Makanan sudah terhidang di atas meja, saatnya memanggil suami dan anakku untuk sarapan. Mas Bayu lagi bersiap-siap untuk berangkat kerja. Nindy juga lagi bersiap untuk berangkat ke sekolah. Sedangkan Haikal si bungsu masih tidur.
Setelah selesai sarapan, suami dan anakku pun berangkat. Mumpung si bungsu masih tidur, jadi aku bisa mengerjakan pekerjaan rumah. Diam-diam kukerjakan karena takut si bungsu bangun.
Sedang asyik-asyiknya mencuci piring, tiba-tiba Sinta nongol lagi dari pintu dapur. Pintu depan memang sengaja ku kunci, takut ada orang yang masuk diam-diam seperti kemarin.
"Mbak Desi, pintu depan kok' gak dibuka, sudah beberapa kali ku ketuk tapi tetap gak dibuka. Eh ternyata Mbaknya lagi di dapur rupanya," ucap Sinta.
"Ya, pintunya sengaja ku kunci karena aku lagi di dapur. Takut ada kucing garong masuk!"
jawabku cuek. Semoga saja ia peka.
"Sinta mau ngambil rice cooker ya, Mbak."
"Oh, silakan!" jawabku dengan nada ketus, biar dia tahu kalau aku tidak suka padanya.

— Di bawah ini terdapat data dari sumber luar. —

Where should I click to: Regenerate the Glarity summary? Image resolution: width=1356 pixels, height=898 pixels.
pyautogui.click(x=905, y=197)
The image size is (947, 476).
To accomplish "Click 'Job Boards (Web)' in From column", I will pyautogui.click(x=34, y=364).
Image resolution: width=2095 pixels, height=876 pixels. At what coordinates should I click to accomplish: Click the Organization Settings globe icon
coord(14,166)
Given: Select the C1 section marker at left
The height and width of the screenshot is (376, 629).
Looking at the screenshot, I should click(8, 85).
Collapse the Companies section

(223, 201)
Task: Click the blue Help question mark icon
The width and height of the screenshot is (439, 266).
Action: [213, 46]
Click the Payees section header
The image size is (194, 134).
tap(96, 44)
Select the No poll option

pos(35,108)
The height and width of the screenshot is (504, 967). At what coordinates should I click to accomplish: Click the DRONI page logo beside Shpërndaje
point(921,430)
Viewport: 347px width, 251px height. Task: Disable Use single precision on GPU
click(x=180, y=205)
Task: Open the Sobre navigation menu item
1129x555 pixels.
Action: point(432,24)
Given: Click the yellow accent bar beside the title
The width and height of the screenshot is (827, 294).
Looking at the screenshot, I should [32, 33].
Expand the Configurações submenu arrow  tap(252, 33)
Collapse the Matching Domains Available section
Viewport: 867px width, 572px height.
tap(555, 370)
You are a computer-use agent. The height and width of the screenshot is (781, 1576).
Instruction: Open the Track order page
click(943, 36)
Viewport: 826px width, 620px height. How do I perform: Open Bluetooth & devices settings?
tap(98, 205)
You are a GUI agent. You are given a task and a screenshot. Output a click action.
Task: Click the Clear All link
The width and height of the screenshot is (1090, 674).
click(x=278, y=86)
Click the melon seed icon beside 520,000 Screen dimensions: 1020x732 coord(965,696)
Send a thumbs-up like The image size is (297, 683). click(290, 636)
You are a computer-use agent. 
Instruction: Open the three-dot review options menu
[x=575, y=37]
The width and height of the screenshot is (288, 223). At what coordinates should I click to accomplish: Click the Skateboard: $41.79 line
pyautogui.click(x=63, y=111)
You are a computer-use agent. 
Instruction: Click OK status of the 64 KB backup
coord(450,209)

"Wah, masakan Mbak Desi harum sekali. Dari baunya, kayaknya enak ni. Minta dikit ya Mbak, buat sarapannya mas Bima dan anak-anak".
Tanpa menunggu persetujuanku, Sinta langsung mengambil mangkuk dari rak piring stainless milikku itu.
Niat hati ingin melarang, tapi ujungnya kubiarkan saja. Lagian aku memasak lumayan banyak. Sinta tidak mungkin mengambil semuanya. Pasti ia hanya mengambilnya sedikit untuk sarapan kedua anaknya.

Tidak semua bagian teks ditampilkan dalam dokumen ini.